Terry Pratchett photo

Terry Pratchett

Born Terence David John Pratchett, Sir Terry Pratchett sold his first story when he was thirteen, which earned him enough money to buy a second-hand typewriter. His first novel, a humorous fantasy entitled The Carpet People, appeared in 1971 from the publisher Colin Smythe.

Terry worked for many years as a journalist and press officer, writing in his spare time and publishing a number of novels, including his first Discworld novel, The Color of Magic, in 1983. In 1987, he turned to writing full time.
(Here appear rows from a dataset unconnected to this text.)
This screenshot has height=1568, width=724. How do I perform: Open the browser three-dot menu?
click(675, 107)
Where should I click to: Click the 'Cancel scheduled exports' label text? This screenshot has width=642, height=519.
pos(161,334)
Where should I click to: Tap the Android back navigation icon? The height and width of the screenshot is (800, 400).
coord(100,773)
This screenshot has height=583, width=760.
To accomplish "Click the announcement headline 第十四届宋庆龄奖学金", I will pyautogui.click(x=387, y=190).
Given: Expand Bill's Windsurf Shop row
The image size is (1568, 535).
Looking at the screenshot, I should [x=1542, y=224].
There are over 40 books in the Discworld series, of which four are written for children. The first of these, The Amazing Maurice and His Educated Rodents, won the Carnegie Medal.

A non-Discworld book, Good Omens, his 1990 collaboration with Neil Gaiman, has been a longtime bestseller and was reissued in hardcover by William Morrow in early 2006 (it is also available as a mass market paperback - Harper Torch, 2006 - and trade paperback - Harper Paperbacks, 2006).

In 2008, Harper Children's published Terry's standalone non-Discworld YA novel, Nation. Terry published Snuff in October 2011.

Regarded as one of the most significant contemporary English-language satirists, Pratchett has won numerous literary awards, was named an Officer of the British Empire (OBE) “for services to literature” in 1998, and has received honorary doctorates from the University of Warwick in 1999, the University of Portsmouth in 2001, the University of Bath in 2003, the University of Bristol in 2004, Buckinghamshire New University in 2008, the University of Dublin in 2008, Bradford University in 2009, the University of Winchester in 2009, and The Open University in 2013 for his contribution to Public Service.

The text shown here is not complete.